找到2个相等的总和子序列，且总和最大？ [英] Finding 2 equal sum sub-sequences, with maximum sum?

问题描述

我已删除此问题的所有故事情节。

I have removed all the storylines for this question.

Q。您得到N个数字。您必须找到2个相等和的子序列，且最大和。您不一定需要使用所有数字。

Q. You are given N numbers. You have to find 2 equal sum sub-sequences, with maximum sum. You don't necessarily need to use all numbers.

例如1：-

5
1 2 3 4 1

Sub-sequence 1 : 2 3 // sum = 5
Sub-sequence 2 : 4 1 // sum = 5

Possible Sub-sequences with equal sum are 
{1,2} {3}   // sum = 3
{1,3} {4}   // sum = 4
{2,3} {4,1} // sum = 5

Out of which 5 is the maximum sum.

例如2：-

6
1 2 4 5 9 1

Sub-sequence 1 : 2 4 5   // sum = 11
Sub-sequence 2 : 1 9 1   // sum = 11
The maximum sum you can get is 11

约束：

5 <= N <= 50

1<= number <=1000

sum of all numbers is <= 1000

Important: Only <iostream> can be used. No STLs.

N numbers are unsorted.

If array is not possible to split, print 0.

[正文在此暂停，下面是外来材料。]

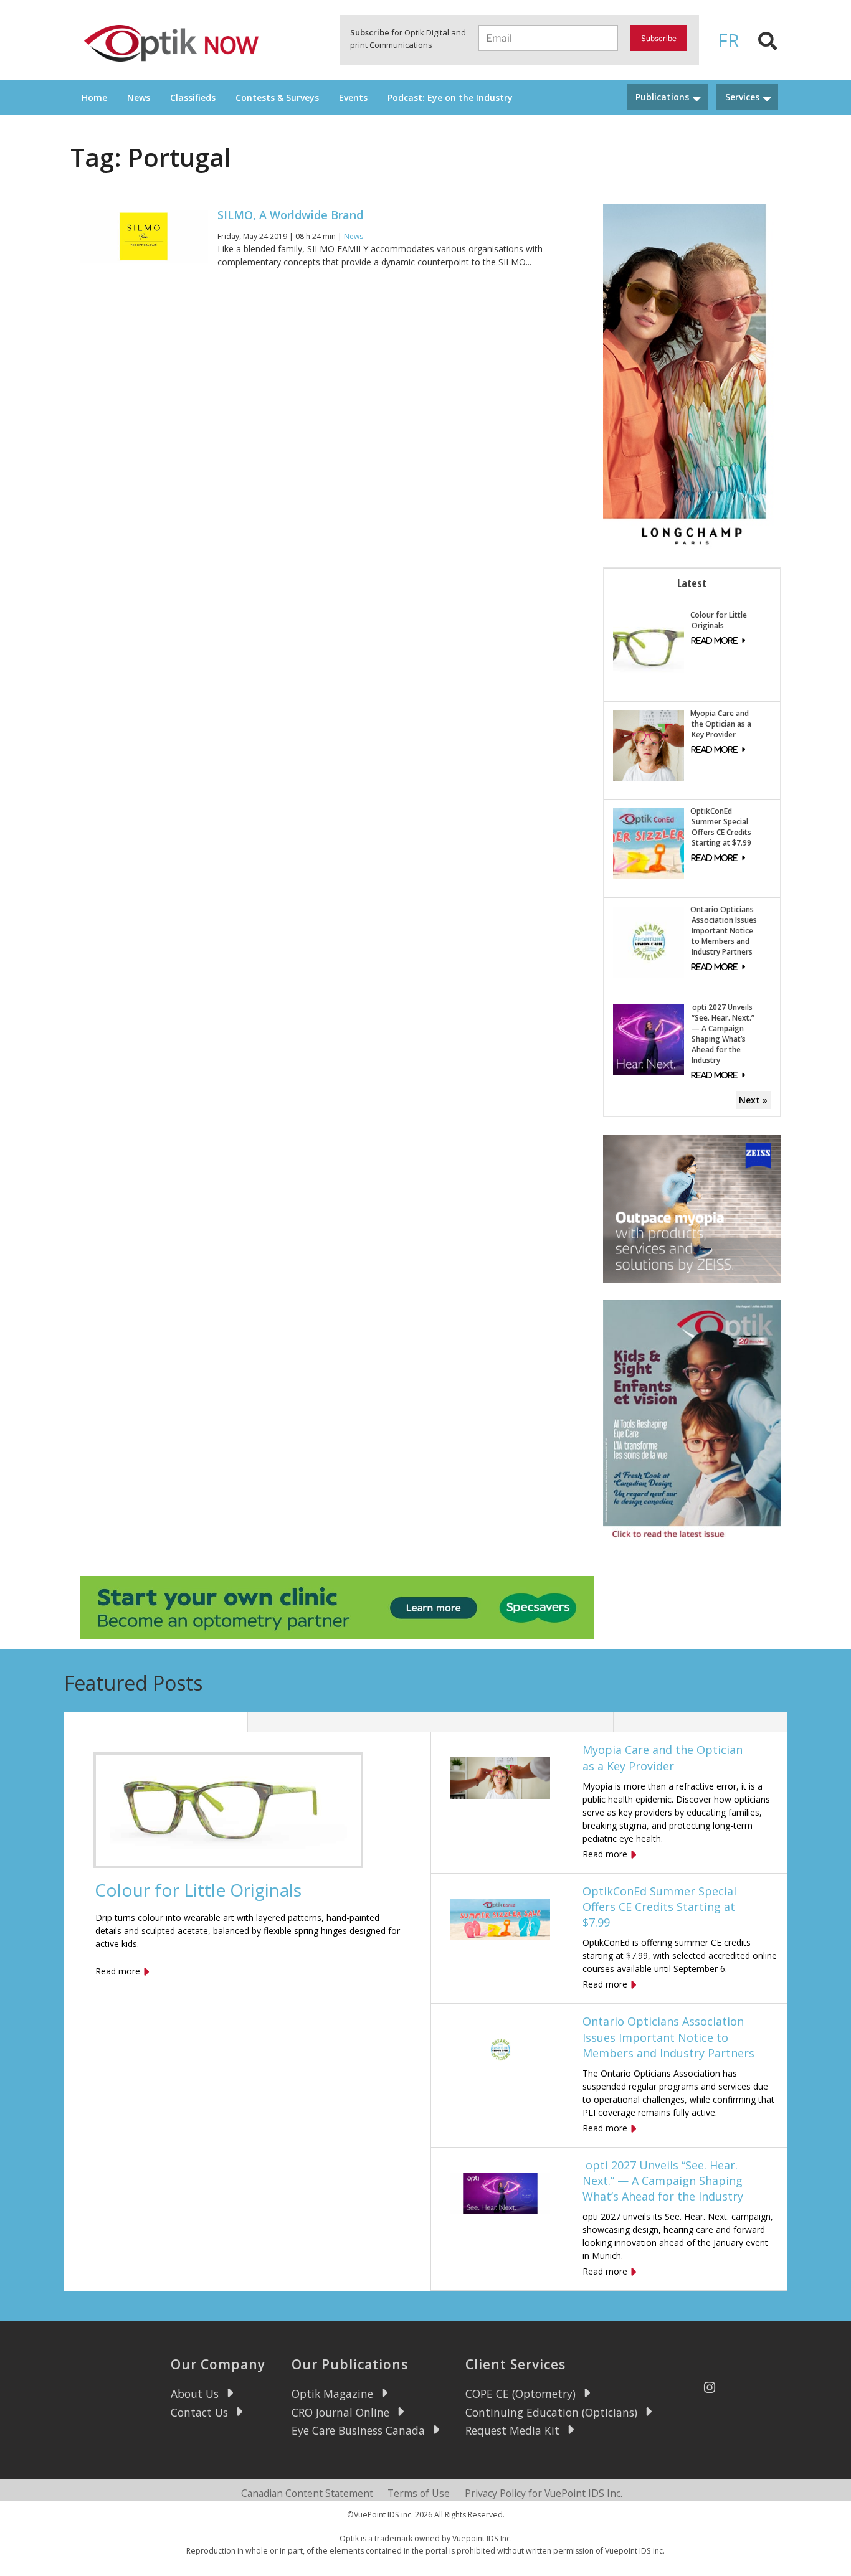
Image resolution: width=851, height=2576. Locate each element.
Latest (691, 582)
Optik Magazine (332, 2393)
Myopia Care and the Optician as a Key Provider (720, 724)
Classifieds (193, 97)
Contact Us (199, 2412)
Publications (662, 97)
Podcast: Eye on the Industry (450, 97)
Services (742, 97)
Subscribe (659, 38)
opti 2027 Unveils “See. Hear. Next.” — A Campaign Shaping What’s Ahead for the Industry (722, 1033)
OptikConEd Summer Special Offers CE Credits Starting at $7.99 (720, 827)
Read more (117, 1971)
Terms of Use (418, 2493)
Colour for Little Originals (718, 620)
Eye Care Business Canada (358, 2430)
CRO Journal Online (340, 2412)
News (138, 97)
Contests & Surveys (277, 97)
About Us (195, 2393)
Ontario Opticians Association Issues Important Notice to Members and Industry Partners (723, 930)
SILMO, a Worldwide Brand (290, 214)
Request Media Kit (512, 2430)
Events (353, 97)
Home (94, 97)
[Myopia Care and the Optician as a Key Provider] (648, 744)
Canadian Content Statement (307, 2493)
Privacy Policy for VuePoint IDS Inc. (543, 2493)
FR (728, 40)
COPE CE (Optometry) (520, 2393)
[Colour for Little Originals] (648, 646)
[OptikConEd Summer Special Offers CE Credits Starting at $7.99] (648, 843)
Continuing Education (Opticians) (551, 2412)
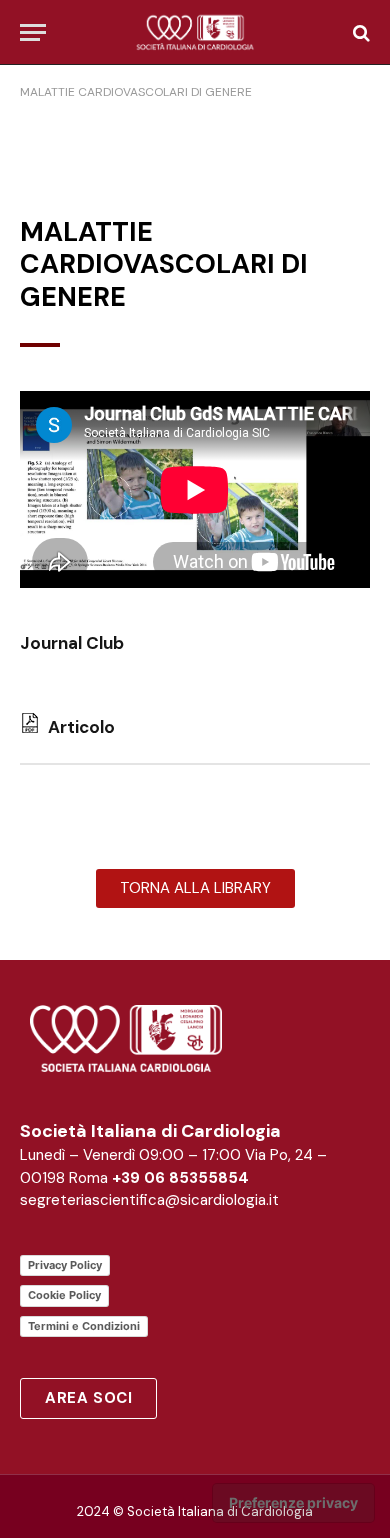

Number of function stacks is limited. ie your recursive/memoization solution won't work.

方法1：

我尝试了类似以下的递归方法：

I tried a recursive approach something like the below:

#include <iostream>
using namespace std;

bool visited[51][1001][1001];
int arr[51];
int max_height=0;
int max_height_idx=0;
int N;

void recurse( int idx, int sum_left, int sum_right){
    if(sum_left == sum_right){
        if(sum_left > max_height){
            max_height = sum_left;
            max_height_idx = idx;
        }
    }


    if(idx>N-1)return ;

    if(visited[idx][sum_left][sum_right]) return ;

    recurse( idx+1, sum_left+arr[idx], sum_right);
    recurse( idx+1, sum_left         , sum_right+arr[idx]);
    recurse( idx+1, sum_left         , sum_right);

    visited[idx][sum_left][sum_right]=true;

    /*
       We could reduce the function calls, by check the visited condition before calling the function.
       This could reduce stack allocations for function calls. For simplicity I have not checking those conditions before function calls.
       Anyways, this recursive solution would get time out. No matter how you optimize it.
       Btw, there are T testcases. For simplicity, removed that constraint.
    */
}

int main(){
    ios_base::sync_with_stdio(false);
    cin.tie(nullptr);

    cin>>N;
    for(int i=0; i<N; i++)
        cin>>arr[i];

    recurse(0,0,0);

    cout<< max_height <<"\n";
}

注意：通过测试用例。但是超时。

NOTE: Passes test-cases. But time out.

方法2：

I also tried, taking advantage of constraints.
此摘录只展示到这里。